At the SCBWI Southern Breeze WIK conference this weekend, I had the great pleasure of attending four truly relevant workshops.  One presentation, in particular, altered the course of a significant grudge I have held against e-readers and tablets.  I'm no luddite, but some things are just sacred.   Rubin Pfeffer, former Senior VP of children's publishing at  S&S and currently an agent at East/West Literary Agency, gave the specter of E-Publishing a whole new look and eased some of my anxiety that I may have missed my chance to publish the way I had always dreamed—as a real, paper and binding book.

He started by taking us through the development of media through history, from radio to film to television to the internet, and pointed out that while technology has changed, none of these vehicles for creativity has gone into extinction.  To the contrary, such revolutions have brought about innovations that have not only created enormous opportunity but expanded the media in ways that reach an even broader audience.  With e-books, enhanced e-books, and apps, the possibilities are staggering.

I know, I know.  At first I felt that technology cheapened our enterprise, that it somehow denigrated the sanctity of the book.  I still feel a little twinge of that pain, but I truly believe that the book as we know it will not die, not completely.  The way we publish in general, however, will definitely change.  Contracts, marketing, development.  The business model simply must change.
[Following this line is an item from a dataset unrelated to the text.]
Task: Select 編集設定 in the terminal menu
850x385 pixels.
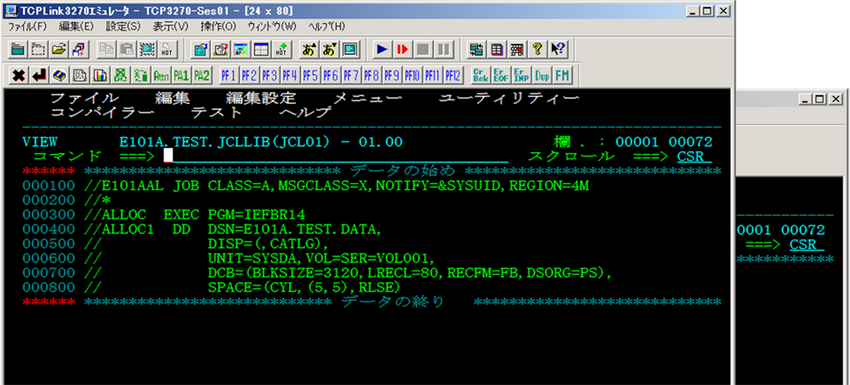Action: (x=261, y=98)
As I listened to Mr. Pfeffer describe how the new technology is evolving and what implications it has for our creativity, I started thinking of all the new possibilities and mourned the fading biblio-empire a little bit less.  Change is difficult...and inevitable.  We will all go through some growing pains, but I hope they will be truly growing pains.  That we will stretch ourselves a  little more and seize the opportunity to connect with our audience in ways that will enrich their relationship with literature and maybe even whet their appetite for more.

It will not be long before the number of e-books sold outpaces the traditional paper book, but that does not mean an end to good books.  Technology is simply a means by which we can share our stories with even more readers.  If their eyes are glued to a glowing screen and their fingers agile at finessing a touch pad, let is meet them where they are, where we can engage them in a variety of ways.

I can imagine the terror that those first screen actors felt when silent movies gave way to the talkies.  Some embraced the revolution and honed a new side of their craft, while others slinked away into obscurity.  Think of how much richer the experience is, how those who embraced it discovered a new voice.  I will always cherish my romantic ideal and dream of holding that beautiful hard-bound book in my hands, but I will also relish the knowledge that my story is in the hands of the young people for whom I wrote it, in whatever way it reaches them.

I would rather have my kids' eyes locked on a screen that leads them through a path of beautifully sculpted words and into challenging revelations than one that dulls their mind and entrances them with the likes of a giggling sponge or lowers them into the mire of some alternate universe that claims to be "reality tv."